We spent around two hours inside Milford Sound while the captain rotated the ship slowly as if on a pin point before we cruised out of the entrance heading west across the Tasman Sea to Hobart, Tasmania. We had never crossed the Tasman by sea and it was a surprise to us that it was so calm for the 2 days and nights that the crossing took. Certainly, the weather was good, we had left the rain behind in NZ. We were lucky, no doubt, as the Tasman Sea is notorious for huge swells when the winds blow or during storms. It was Friday morning of our 11th day on board the Noordam when we woke in Constitution Dock, Hobart. This dock is famous as the finishing line of one of the world’s greatest ocean racing events, the Sydney to Hobart Yacht Race (over 630 nautical miles which begins on Sydney Harbour on Boxing Day each year). Sue had worked in Hobart for a year before we married and with a brother and his family long term residents here, we had visited a few times. We played tourists on this day and did an excursion with a local operator who we chose on the dock. The benefit is that you are paying them directly, avoiding a higher fee to cover the ship’s commission. Our driver was excellent and drove us and a small group of ex-Olympian women from Canada around for 5 hours. We covered Sandy Bay and the University area; did sightseeing from the top of Mt. Wellington (always windy and cold) but where the view of the city and the Derwent River is spectacular (until the clouds roll in); Battery Point and its quaint 180 year old workers’ cottages in the inner city area; Bonorong Wildlife Park, a tourist mecca where you can hand feed even the large kangaroos and view close up Tassie Devils, Bettongs and Potteroos, Sugar Gliders and wombats, owls and possums and even an ugly and deadly tiger snake. We had lunch in lovely old Richmond with its stunning old convict era bridge and plaque dating to 1823, believed to be the oldest bridge in Australia.

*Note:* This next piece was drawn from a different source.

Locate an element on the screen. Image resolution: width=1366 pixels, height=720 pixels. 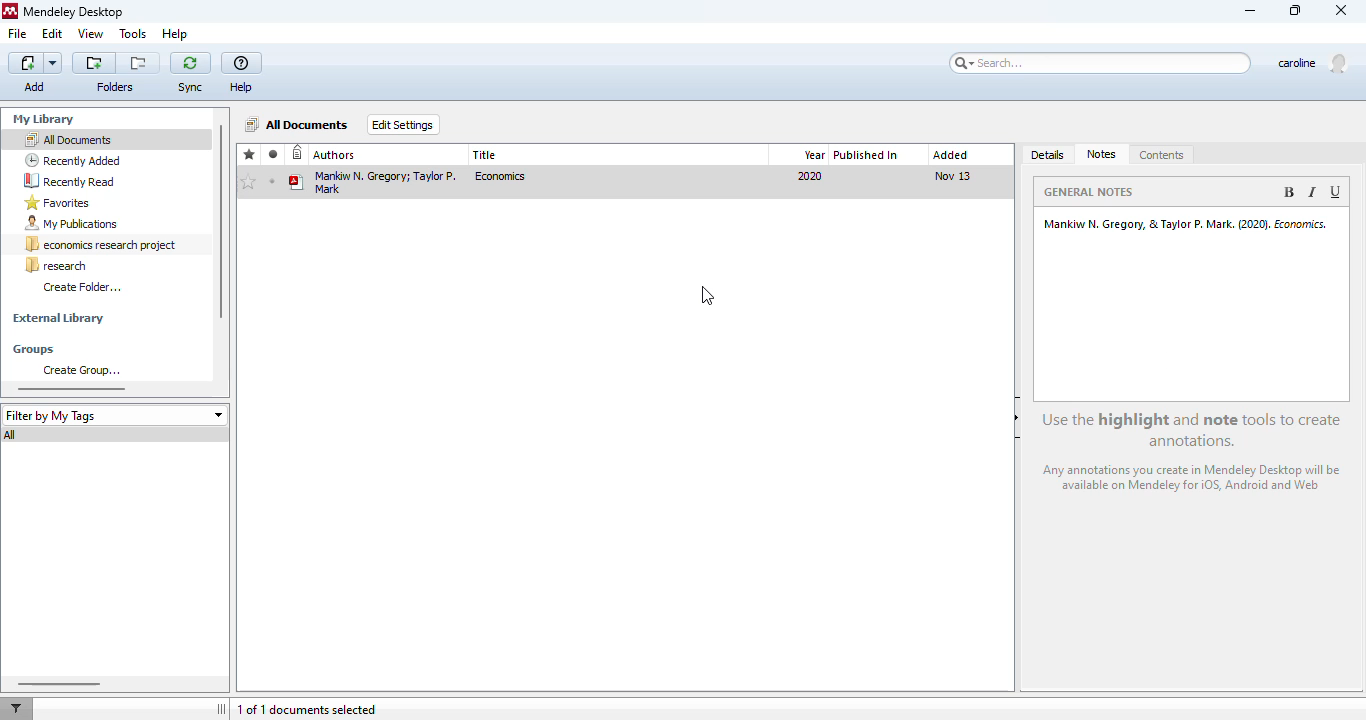
any annotations you create in Mendeley Desktop will be available on Mendeley for iOS, android and web. is located at coordinates (1195, 480).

Our driver dropped us into Salamanca Place to shop and await my brother who drove us to his family home for a superb dinner of Tassie salmon prepared by his own professional chef, his wife.
One of the beauties of cruising into Hobart is that the ships moor on the very edge of the city, providing almost immediate access to the shops and Salamanca Place where there are cafes and restaurants and retailers sell extraordinarily good products made locally. Amongst these are their wines, art and craft, furniture items and beautifully crafted wood products like jewellery boxes. The timbers grown in Tasmania are quite glorious, unlike any we have seen elsewhere in our extensive travelling; the golden Huon Pine, Black Heart Sassafras, Tasmanian Blackwood and Oak, Blue Gum and Myrtle.